Tiny improvement on code (the calibration domain), neutral on prose — expected at this bit rate (at 4+ bpw the base quant is already close to the original, so imatrix is a polish, not a transformation). Small internal checks, not rigorous benchmarks; reproduce before citing.

Status & caveats

Experimental research build. Results are hardware-, driver-, model-, and prompt-sensitive, and tuned for AMD Strix Halo — they may not reproduce on other GPUs. This is not native FP4 tensor-core execution. Do not treat these numbers as upstream llama.cpp claims.

Credits & license

  • Base model: Qwen3.6-27B (Qwen team) — a derivative quantization that inherits the base model's license; verify the original Qwen3.6 terms before redistribution/use.
  • BF16 GGUF source: unsloth/Qwen3.6-27B-MTP-GGUF @ 5cb35eb3dcbf52dbce5f87dbc64df6aaffadcace.
  • ROCmFP4 format & runtime: charlie12345/rocmfp4-llama (based on llama.cpp, MIT).

Part 2 — Making practical use of it

What I observed (the direction here)

These are hands-on observations from daily use on a Framework Desktop / AMD Ryzen AI Max+ 395 (gfx1151, 128 GB unified, ROCm 7.2.0) — not benchmarks, but the direction I was exploring:

  • Raising the token-embedding layer to full precision (f16) made the model follow instructions noticeably better. It was the single change I felt the most — the embedding is the foundation every layer builds on, and the model has a very large vocab, so a faithful embedding pays off. It costs almost nothing on speed because the embedding is a lookup, not a matmul.
  • The code-calibrated imatrix is a free polish on top (same size and speed) — small, but in the right direction on code.
  • It's fast and genuinely usable day-to-day: MTP self-speculative decoding with full-precision KV gives ~0.87–0.90 draft acceptance, and it holds up at long context.
  • It pairs especially well with my OpenCode fork (below), which keeps the prompt cache intact across history compaction — so long coding sessions don't re-prefill every turn.

Run config (highest MTP acceptance on Strix Halo)

Full-precision (f16) KV is the dominant acceptance lever here — it raised draft acceptance to ~0.87–0.90 warm (vs ~0.70–0.76 with q8/q4 KV). 128 GB unified RAM affords it; on less memory drop to -ctk q8_0 -ctv q8_0 (lower acceptance).

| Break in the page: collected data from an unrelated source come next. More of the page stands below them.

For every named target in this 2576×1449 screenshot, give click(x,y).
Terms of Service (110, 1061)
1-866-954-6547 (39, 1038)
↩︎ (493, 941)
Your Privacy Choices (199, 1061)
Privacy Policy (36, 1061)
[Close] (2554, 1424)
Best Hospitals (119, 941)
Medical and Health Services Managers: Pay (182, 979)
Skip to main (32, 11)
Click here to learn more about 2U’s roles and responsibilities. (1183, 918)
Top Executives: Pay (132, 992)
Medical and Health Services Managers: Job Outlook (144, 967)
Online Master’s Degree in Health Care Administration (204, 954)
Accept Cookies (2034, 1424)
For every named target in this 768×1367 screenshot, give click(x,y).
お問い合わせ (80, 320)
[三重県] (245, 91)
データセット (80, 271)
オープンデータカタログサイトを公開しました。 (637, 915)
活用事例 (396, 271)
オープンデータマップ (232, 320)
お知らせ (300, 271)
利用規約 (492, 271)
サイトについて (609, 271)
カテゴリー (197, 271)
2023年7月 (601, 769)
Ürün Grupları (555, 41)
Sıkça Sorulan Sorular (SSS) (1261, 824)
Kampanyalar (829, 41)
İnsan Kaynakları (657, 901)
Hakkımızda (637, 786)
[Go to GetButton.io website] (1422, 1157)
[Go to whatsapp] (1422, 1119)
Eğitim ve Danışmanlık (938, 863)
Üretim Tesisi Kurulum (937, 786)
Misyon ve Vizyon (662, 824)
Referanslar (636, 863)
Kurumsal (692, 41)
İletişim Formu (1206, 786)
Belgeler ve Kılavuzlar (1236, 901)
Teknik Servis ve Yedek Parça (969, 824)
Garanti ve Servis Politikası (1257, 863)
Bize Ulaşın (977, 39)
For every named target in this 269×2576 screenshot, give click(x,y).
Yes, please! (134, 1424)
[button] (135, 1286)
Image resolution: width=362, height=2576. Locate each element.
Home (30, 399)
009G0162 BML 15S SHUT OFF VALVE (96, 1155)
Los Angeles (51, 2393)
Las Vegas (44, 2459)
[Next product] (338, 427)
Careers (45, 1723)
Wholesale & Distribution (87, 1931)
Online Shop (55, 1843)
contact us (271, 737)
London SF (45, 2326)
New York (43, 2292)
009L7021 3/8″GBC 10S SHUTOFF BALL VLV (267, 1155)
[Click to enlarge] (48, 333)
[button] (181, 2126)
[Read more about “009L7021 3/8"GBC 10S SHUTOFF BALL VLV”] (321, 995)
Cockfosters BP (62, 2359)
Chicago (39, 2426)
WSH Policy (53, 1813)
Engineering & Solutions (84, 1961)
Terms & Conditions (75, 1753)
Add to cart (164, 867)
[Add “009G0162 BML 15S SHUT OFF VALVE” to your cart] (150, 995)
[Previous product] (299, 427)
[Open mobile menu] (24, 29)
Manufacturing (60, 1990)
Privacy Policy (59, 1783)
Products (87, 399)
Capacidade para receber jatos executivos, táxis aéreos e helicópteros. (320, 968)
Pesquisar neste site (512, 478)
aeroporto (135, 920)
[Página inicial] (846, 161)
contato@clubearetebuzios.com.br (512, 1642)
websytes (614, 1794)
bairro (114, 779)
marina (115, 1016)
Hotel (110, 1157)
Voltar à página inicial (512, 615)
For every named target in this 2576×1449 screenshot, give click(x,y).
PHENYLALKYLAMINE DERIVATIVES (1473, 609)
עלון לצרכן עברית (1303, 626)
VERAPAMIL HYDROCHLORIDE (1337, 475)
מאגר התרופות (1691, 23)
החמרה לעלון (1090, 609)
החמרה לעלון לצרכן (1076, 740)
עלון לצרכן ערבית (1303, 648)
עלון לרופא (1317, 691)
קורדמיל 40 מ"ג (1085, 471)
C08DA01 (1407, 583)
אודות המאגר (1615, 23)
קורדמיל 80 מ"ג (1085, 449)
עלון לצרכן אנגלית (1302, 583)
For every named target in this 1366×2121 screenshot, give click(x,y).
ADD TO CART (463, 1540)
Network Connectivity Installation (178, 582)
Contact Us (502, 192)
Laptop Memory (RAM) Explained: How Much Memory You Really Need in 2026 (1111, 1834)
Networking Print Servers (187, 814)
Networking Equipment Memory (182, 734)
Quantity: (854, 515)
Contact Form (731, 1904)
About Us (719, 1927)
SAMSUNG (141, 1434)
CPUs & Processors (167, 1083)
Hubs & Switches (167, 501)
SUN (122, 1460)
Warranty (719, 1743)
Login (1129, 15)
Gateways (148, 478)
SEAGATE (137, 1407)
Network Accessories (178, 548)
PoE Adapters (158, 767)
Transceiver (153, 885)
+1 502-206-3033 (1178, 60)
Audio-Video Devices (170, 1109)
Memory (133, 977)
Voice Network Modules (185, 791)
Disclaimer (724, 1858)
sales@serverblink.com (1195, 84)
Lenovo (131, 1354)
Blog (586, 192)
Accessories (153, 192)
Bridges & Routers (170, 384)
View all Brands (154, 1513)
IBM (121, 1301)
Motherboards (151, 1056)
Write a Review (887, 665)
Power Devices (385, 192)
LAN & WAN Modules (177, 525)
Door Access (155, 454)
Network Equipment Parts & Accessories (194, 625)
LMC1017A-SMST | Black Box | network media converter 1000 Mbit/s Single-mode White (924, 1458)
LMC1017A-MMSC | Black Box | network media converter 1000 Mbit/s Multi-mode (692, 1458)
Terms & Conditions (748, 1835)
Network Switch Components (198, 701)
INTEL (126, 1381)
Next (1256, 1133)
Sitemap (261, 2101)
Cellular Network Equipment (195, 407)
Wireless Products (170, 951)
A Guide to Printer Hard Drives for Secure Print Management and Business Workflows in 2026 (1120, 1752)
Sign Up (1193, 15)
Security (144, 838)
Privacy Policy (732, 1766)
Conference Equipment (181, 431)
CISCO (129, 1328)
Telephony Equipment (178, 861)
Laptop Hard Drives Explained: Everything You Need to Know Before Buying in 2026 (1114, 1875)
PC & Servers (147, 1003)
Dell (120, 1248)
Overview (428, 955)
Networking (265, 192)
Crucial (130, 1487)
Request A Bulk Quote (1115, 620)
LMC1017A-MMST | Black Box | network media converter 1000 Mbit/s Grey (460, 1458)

env HSA_OVERRIDE_GFX_VERSION=11.5.1 GGML_HIP_ENABLE_UNIFIED_MEMORY=1 \
llama-server -m Qwen3.6-27B-MTP-ROCmFP4-STRIX-imatrix-embF16.gguf \
  --alias qwen3.6-27b-rocmfp4-mtp --host 0.0.0.0 --port 8080 \
  -dev Vulkan0 -ngl 999 -fa on \
  -c 262144 -b 2048 -ub 256 -t 16 -tb 16 \
  -ctk f16 -ctv f16 \
  -cpent 256 -ctxcp 32 --cache-reuse 256 \
  --temp 0.6 --top-p 0.95 --top-k 20 --min-p 0.0 \
  --presence-penalty 0.0 --repeat-penalty 1.0 \
  --spec-type draft-mtp --spec-draft-device Vulkan0 --spec-draft-ngl all \
  --spec-draft-type-k f16 --spec-draft-type-v f16 \
  --spec-draft-n-max 3 --spec-draft-n-min 0 --spec-draft-p-min 0.0 --spec-draft-p-split 0.10 \
  --reasoning on --reasoning-format deepseek \
  --chat-template-kwargs '{"preserve_thinking": true}' \
  --jinja --parallel 1 --metrics --no-mmap
Flag Why
-dev Vulkan0 Vulkan (KHR_coopmat) beats ROCm/HIP here — ~+1.7× prefill
-ub 256 prefill optimum on this APU; bigger ubatch is slower
-ctk f16 -ctv f16 full-precision main KV — the dominant MTP-acceptance lever
--spec-type draft-mtp + f16 draft KV use the model's built-in MTP head; f16 draft KV keeps acceptance high
--temp 0.6 ... Qwen3.6 "precise coding" sampling (temp 1.0 for general tasks)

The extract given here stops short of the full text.